These NVSwitch boards require fabricators with sequential lamination capability (4–5 press cycles for any-layer HDI), UV laser drilling systems for < 75 μm diameter microvias, precision CNC backdrilling at ± 25 μm depth accuracy, and VNA measurement capability to 50+ GHz for channel coupon verification. Very few PCB fabricators worldwide have the complete combination of these capabilities qualified for production volume.


Compute Trays: GB200 Superchip PCB Architecture

The NVL72 rack contains 18 compute trays, each carrying 2 GB200 Superchips (2 Grace CPUs + 2 B200 GPUs). The compute tray baseboard is a large-format PCB (approximately 600–700 mm per long axis) that serves as the integration platform for the Superchip modules.

The compute tray baseboard must simultaneously handle:

  • Power delivery for 2 B200 GPUs at 1,000 W each plus 2 Grace CPUs at ~100 W each (~2,200 W total per tray); 48 V bus input to on-board VRMs generating GPU VCORE (~0.85 V at 800+ A per GPU), HBM VDDQ, CPU VCORE, and auxiliary rails
  • NVLink 5.0 routing from each B200 GPU to 9 NVSwitch board edge connectors; at 18 NVLink 5.0 links per GPU and 200 Gb/s per lane, these traces are the signal integrity design constraint that defines the board's layer count and material selection
  • PCIe Gen5 routing from each Grace CPU to external connectivity (NIC, storage); as covered in the PCIe Gen5 PCB design guide, Gen5 at 32 GT/s per lane requires low-loss laminate and backdrilling on through-hole vias
  • Liquid cooling integration: cold plate mounting structures for each B200 GPU package; manifold connections for the liquid cooling loop that carries ~2,000 W of heat per tray to the rack-level cooling infrastructure
  • Management and I/O: BMC (Baseboard Management Controller) for out-of-band management, temperature monitoring, power sequencing

The compute tray baseboard's PCB design requirements are somewhat less extreme than the NVSwitch boards (because the GPU count per board is lower), but still represent one of the most demanding commercial PCB designs outside the NVSwitch boards themselves: 24–32 layers, Megtron 7 on NVLink 5.0 signal layers, 2+N+2 or 3+N+3 HDI, and integrated liquid cooling structures as described in Thermal Management on AI Server PCBs.

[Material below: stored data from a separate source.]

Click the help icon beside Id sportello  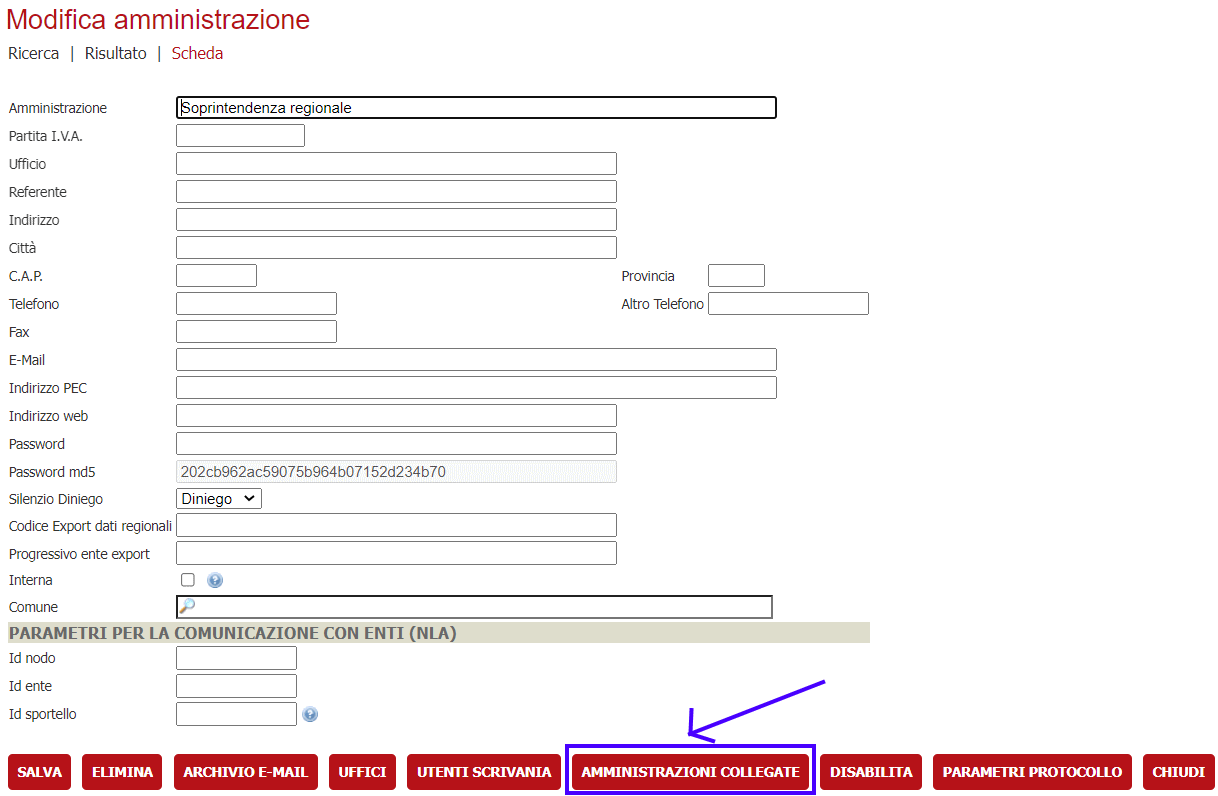click(310, 713)
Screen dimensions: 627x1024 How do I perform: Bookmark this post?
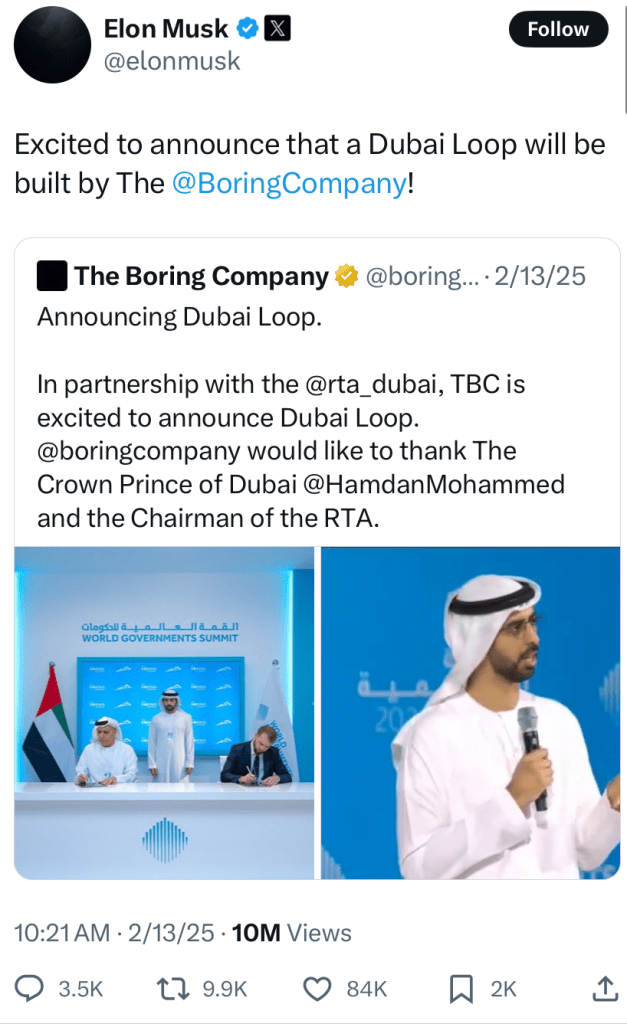[x=461, y=989]
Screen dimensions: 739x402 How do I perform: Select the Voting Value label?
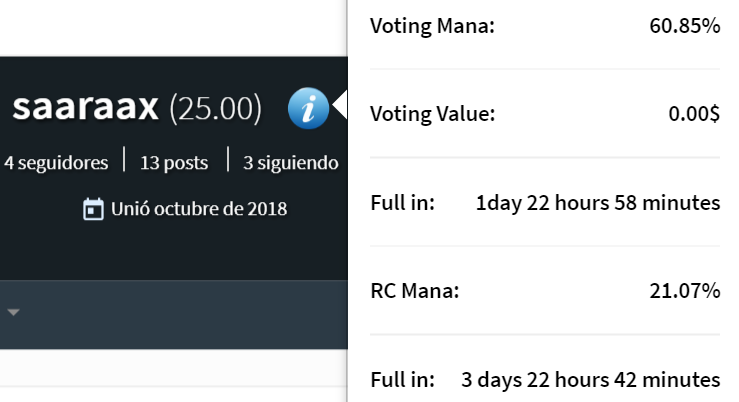432,114
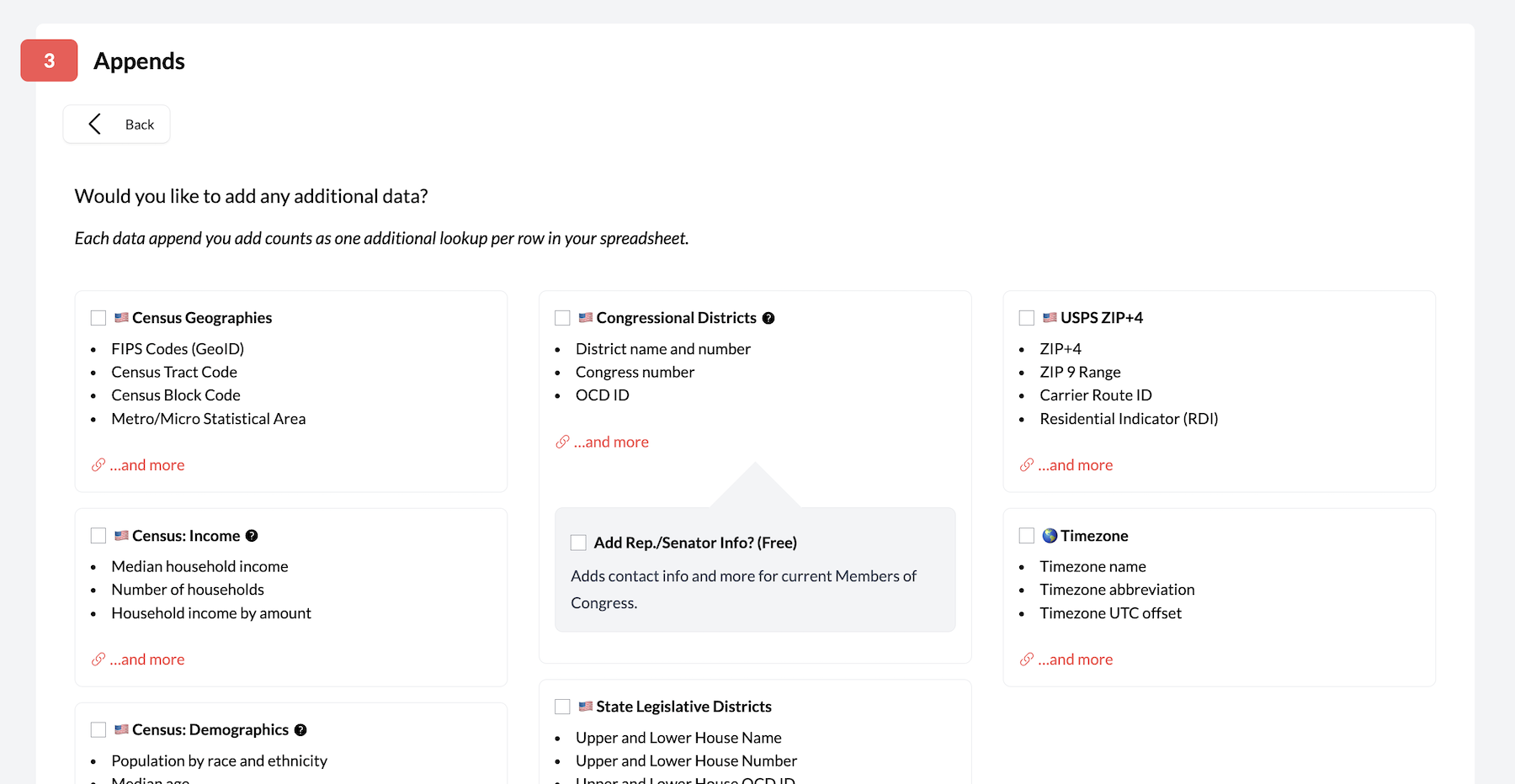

Power Architecture: 120 kW at 48 V

At 120 kW total rack power, the GB200 NVL72 requires a power architecture that standard 12 V data center infrastructure cannot support. The rack uses 48 V DC bus distribution throughout, a requirement driven by fundamental electrical engineering constraints.

At 120 kW and 12 V, the rack bus current would be 120,000 W / 12 V = 10,000 A. Carrying 10,000 A through bus bars within a rack enclosure would require impractically large copper cross-sections (several hundred square millimeters) and generate unacceptable resistive losses in the bus distribution wiring. At 48 V, the same 120 kW requires only 2,500 A—a manageable current that can be handled with bus bar systems of practical size and with standard high-current connectors.

The 48 V architecture cascades through the system:

  • Rack PDU (Power Distribution Unit): Converts facility AC (208 V or 400 V three-phase) to 48 V DC through an intermediate bus converter; efficiency target ≥ 97% (titanium efficiency class)
  • Tray-level distribution: 48 V is distributed to each compute tray and NVSwitch board via bus bars within the rack enclosure; each compute tray receives approximately 2,400 W from the 48 V bus
  • On-board VRM: Each compute tray baseboard converts 48 V to the required GPU VCORE voltage (~0.85 V) through a high-efficiency multi-phase buck converter; the step-down ratio of 56:1 (48 V to 0.85 V) is achieved in a single conversion stage in modern AI server VRM designs, avoiding the two-stage conversion used in older 12 V architectures

The PCB power delivery implications of the 48 V bus architecture are discussed in the OAM and GPU baseboard design context at OAM PCB Assembly Guide. At the GPU VCORE output stage, the design requirements are identical regardless of whether the bus input is 12 V or 48 V: the VCORE current of 800+ A per GPU requires 2–3 oz copper power planes, tight PDN impedance (< 0.1 mΩ from DC to 100 MHz at the GPU package), and extensive decoupling capacitor networks as specified in the AI Accelerator PCB Design Guide.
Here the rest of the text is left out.